Gateway to Post Traumatic Stress Disorder Information
Gateway to four national and international organizations, with articles, references, web-links, mini-courses, 800 phone access and e-mail pen-pal resources.
Frequently Asked Questions
How did my child become so anxious? Is it my fault?
Looking for blame is not productive for parents or children. Anxiety disorders are most likely the result of the interaction between a child’s biological sensitivity and experience. Children react in a physically anxious way to various situations, especially when they feel they are not in control. In addition, they may distort or exaggerate events in their minds; for example, thinking that if something can happen to someone else it can happen to them in an even worse way. This thought process is called catastrophizing.
Isn’t this just a phase my child is going through? It’s normal to be scared sometimes.
Anxiety disorders can start in childhood and can be a chronic problem. Certainly all kids and adults go through phases when they are more worried about things than at other times. Periodic anxiety and worries are a normal part of life.
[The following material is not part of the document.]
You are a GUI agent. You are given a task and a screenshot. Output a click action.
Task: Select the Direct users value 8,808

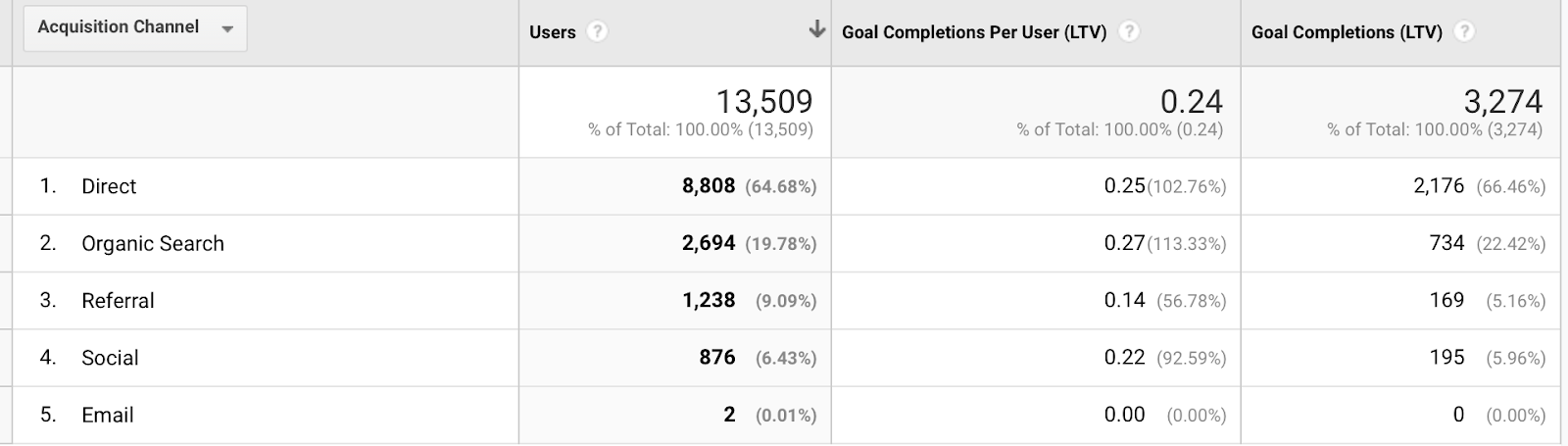pos(708,186)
This kind of worry is different from the anxiety that interferes with home life, academic performance, peer relationships, and the ability to distract oneself and move on from the problem.
What should I look for when I think my child may have a real problem with anxiety?
With the help of a professional, it is important to identify how intense the symptoms are, whether the reaction and the behaviors are extreme, and how long the problem has persisted.
Will my child always be like this?
Everyone must learn to live with a certain amount of anxiety. Fortunately, anxiety disorders are highly treatable. Appropriate treatment can reduce or completely prevent the recurrence of problems in 70 to 90% of patients. Cognitive behavioral treatments teach children skills to cope with both the physical symptoms and the behavioral reactions. For example, children are taught coping and mastery skills such as relaxation techniques and coping phrases to tell themselves when anxiety is at its height.
How do I parent a child with an anxiety disorder?
With good intentions, parents are apt to rescue their children—to try to comfort and soothe them when they are feeling upset and anxious. However, this approach can teach the child to give up quickly and rely on others to make him feel better. Although it is difficult, parents should let their child feel some distress, question the child about what is happening, and think about what he or she should do. In this way, parents let the child experience some struggle rather than be rescued; they help the child choose ways to manage the situation, and praise them for their attempts as well as for their successes.
Anxiety untreated may lead to loss of friendships, failure to realize social and academic potential, and feelings of low self-esteem. Proper treatment may include cognitive behavioral therapy, social enhancement groups, and/or medication.
Some anxiety disorders are more common in childhood than others. Separation Anxiety, Selective Mutism and Specific Phobias are more common in younger children, about ages 6-9 years old, while Generalized Anxiety Disorder (GAD) and Social Anxiety Disorder (SAD) are more common in middle childhood and adolescence.